Webhooks are JWTs signed by FxA. Verify them using FxA's public keys from the JWKS endpoint (found via jwks_uri in the discovery document). Here is an example in typescript:

import jwt from 'jsonwebtoken';
import jwkToPem from 'jwk-to-pem';

// Fetch and cache these at startup from the jwks_uri
let publicJwks: Array<{ kid: string; [key: string]: any }>;

// Your client_id, provided when you registered your OAuth credentials
const CLIENT_ID = 'your_client_id';

async function verifyWebhook(authHeader: string): Promise<object> {
if (!authHeader?.startsWith('Bearer ')) {
throw new Error('Invalid authorization header');
}

const token = authHeader.slice(7);
const decoded = jwt.decode(token, { complete: true });

if (!decoded || typeof decoded === 'string') {
throw new Error('Invalid token');
}

const jwk = publicJwks.find(j => j.kid === decoded.header.kid);
if (!jwk) {
throw new Error(`Unknown key ID: ${decoded.header.kid}`);
}

return jwt.verify(token, jwkToPem(jwk), {
algorithms: ['RS256'],
issuer: 'https://accounts.firefox.com',
audience: CLIENT_ID,
});
}

app.post('/webhook', async (req, res) => {
try {
const event = await verifyWebhook(req.headers.authorization);

// Handle the event based on type
// Events: password-change, profile-change, subscription-state-change, delete-user

res.status(200).send('OK');
} catch (error) {
console.error('Webhook verification failed:', error);
res.status(401).send('Unauthorized');
}
});

Important: Resource Servers must return 200 even for unknown users.
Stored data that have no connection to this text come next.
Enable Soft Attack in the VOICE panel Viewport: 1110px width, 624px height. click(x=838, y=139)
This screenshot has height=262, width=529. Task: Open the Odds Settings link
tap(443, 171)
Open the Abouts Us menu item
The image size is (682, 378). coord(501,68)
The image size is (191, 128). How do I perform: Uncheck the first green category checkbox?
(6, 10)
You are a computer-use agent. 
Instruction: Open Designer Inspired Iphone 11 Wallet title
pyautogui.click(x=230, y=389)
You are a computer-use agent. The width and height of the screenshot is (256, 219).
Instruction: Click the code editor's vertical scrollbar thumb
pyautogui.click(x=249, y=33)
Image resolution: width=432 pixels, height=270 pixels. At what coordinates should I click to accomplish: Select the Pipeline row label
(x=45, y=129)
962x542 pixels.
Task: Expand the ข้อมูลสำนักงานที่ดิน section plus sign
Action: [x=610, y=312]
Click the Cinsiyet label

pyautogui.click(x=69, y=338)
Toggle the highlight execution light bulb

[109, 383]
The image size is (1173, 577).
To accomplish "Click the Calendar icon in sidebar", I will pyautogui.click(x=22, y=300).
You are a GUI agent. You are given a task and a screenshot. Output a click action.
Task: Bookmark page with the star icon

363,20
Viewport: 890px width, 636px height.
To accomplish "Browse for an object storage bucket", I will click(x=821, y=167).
See event broker documentation for event formats.

Step 4: Test on Staging

note

Use staging servers for development. The staging database is persistent. Clean up test accounts when done - if using PyFxA, use destroy_account().

Verify:

  • Users can authenticate and your app receives profile data
  • Refresh tokens work (if using access_type=offline)
  • Webhooks are received and processed correctly
  • Error cases are handled gracefully

Production Checklist

Before going live:

  • Request production OAuth credentials via your Jira issue
  • Use production endpoints:
    • Discovery: https://accounts.firefox.com/.well-known/openid-configuration
    • OAuth: https://oauth.accounts.firefox.com/
  • Register production webhook URL
  • Submitted your service icon
  • Joined firefox-accounts-notices mailing list

Reference

Profile Data

Mozilla accounts stores minimal identity data:

FieldDescription
uidStable user identifier
emailUser's email address
localeBrowser locale at account creation
displayNameOptional display name
avatarOptional profile image URL

Scopes

Most integrations need only scope=profile. For advanced scopes (Resource Servers, Sync access), see OAuth scopes documentation.

Relying Party vs Resource Server

Relying PartyResource Server
What it isUser-facing app with loginAPI accessed by other services
User sees login?YesNo
Appears in Connected Services?Yes, as distinct entryNo (shows as parent service)
Receives ALL account events (not just users who have signed in to that specific service)?NoYes
ExamplesWebsites, appsSync, Relay APIs

Most integrations are Relying Parties. Resource Servers are typically internal Mozilla services accessed via Firefox's OAuth token.